Would you repeat exactly the part of the listing below that runs from the line containing "Uncinetto (231, 379)" down to the line containing "Girocollo Nefertiti Quando", inclusive, and nothing else?

[[ EXERCISE INPUT, beginning ]]

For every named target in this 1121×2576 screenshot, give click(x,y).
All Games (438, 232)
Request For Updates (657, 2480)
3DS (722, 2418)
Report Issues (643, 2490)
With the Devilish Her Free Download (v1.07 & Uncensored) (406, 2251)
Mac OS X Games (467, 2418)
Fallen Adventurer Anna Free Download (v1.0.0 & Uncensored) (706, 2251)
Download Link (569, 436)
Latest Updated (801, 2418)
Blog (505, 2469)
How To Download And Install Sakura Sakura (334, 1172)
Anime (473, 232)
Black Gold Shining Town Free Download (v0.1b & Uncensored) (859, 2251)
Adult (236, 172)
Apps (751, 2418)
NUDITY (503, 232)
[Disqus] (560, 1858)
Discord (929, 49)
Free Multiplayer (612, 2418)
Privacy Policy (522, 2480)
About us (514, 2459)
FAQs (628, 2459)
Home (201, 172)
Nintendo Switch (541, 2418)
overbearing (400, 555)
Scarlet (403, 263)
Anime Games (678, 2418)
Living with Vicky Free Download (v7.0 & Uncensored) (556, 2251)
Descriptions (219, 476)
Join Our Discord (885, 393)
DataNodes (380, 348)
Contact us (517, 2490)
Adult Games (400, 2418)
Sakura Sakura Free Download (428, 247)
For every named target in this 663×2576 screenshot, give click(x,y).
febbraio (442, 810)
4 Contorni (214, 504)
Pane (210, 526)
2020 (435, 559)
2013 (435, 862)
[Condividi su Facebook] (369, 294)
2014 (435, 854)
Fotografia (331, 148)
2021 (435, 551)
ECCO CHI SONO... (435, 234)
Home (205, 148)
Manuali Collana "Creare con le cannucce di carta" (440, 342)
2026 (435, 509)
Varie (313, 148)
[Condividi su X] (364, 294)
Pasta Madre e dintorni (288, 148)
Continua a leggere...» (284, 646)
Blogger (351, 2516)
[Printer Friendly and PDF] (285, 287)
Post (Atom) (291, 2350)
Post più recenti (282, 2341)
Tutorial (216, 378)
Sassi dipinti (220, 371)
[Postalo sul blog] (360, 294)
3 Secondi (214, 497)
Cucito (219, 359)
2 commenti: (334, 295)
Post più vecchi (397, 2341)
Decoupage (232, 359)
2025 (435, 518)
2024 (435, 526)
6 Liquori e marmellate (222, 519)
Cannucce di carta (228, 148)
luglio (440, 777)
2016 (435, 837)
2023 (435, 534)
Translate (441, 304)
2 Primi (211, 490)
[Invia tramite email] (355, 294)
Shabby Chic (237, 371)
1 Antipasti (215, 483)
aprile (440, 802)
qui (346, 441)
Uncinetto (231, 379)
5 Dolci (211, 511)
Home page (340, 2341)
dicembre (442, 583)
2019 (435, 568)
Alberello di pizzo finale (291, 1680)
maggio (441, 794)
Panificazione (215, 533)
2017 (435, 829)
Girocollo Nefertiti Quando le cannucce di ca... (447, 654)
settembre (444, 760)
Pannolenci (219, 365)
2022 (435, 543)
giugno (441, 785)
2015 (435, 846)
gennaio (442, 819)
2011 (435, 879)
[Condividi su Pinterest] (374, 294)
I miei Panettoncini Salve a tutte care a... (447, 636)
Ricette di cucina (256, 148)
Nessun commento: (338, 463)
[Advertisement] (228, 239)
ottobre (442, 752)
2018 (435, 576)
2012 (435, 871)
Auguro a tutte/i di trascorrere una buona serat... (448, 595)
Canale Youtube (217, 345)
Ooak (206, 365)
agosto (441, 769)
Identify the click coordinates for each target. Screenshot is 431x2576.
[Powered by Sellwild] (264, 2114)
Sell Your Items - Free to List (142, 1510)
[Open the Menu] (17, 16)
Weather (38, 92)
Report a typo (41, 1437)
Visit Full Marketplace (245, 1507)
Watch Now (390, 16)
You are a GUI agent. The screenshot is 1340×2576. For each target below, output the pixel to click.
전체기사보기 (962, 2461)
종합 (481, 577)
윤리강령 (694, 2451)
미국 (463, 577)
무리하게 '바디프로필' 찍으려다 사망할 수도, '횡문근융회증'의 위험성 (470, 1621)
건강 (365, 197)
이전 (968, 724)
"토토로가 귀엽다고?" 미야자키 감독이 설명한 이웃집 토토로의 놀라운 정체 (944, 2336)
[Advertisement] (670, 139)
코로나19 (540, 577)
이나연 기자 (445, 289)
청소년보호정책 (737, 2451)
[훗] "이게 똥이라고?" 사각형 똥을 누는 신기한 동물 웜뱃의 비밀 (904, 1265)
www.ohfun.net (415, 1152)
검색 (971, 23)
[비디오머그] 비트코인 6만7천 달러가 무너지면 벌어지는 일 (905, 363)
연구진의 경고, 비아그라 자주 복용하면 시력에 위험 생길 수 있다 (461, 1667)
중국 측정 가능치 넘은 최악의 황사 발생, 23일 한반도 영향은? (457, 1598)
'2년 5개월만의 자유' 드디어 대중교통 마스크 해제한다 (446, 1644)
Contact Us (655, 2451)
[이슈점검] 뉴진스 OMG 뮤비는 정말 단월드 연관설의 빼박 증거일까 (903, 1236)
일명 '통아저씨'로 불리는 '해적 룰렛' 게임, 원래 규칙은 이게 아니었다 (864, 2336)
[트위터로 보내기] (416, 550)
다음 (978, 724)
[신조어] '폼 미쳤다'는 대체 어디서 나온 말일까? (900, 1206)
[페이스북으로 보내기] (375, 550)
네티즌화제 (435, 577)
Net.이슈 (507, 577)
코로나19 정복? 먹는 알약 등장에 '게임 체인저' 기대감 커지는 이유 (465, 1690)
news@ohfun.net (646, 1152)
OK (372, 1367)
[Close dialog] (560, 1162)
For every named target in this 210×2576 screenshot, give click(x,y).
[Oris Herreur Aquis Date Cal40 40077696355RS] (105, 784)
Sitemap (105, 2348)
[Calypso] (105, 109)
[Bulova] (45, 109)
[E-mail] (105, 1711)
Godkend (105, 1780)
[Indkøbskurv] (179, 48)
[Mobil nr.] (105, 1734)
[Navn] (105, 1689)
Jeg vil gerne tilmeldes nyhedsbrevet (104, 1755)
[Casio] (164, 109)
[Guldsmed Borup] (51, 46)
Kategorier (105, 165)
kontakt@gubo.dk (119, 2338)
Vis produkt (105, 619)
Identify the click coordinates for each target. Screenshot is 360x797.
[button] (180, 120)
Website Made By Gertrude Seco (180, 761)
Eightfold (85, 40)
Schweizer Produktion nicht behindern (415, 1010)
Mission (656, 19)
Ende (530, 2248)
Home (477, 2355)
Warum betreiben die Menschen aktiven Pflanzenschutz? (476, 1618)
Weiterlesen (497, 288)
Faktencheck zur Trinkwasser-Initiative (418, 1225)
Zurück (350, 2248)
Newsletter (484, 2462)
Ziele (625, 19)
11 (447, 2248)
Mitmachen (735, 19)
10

[[ EXERCISE INPUT, end ]]

(RESULT OF THIS EXERCISE)
Uncinetto (231, 379)
5 Dolci (211, 511)
Home page (340, 2341)
dicembre (442, 583)
2019 (435, 568)
Alberello di pizzo finale (291, 1680)
maggio (441, 794)
Panificazione (215, 533)
2017 (435, 829)
Girocollo Nefertiti Quando le cannucce di ca... (447, 654)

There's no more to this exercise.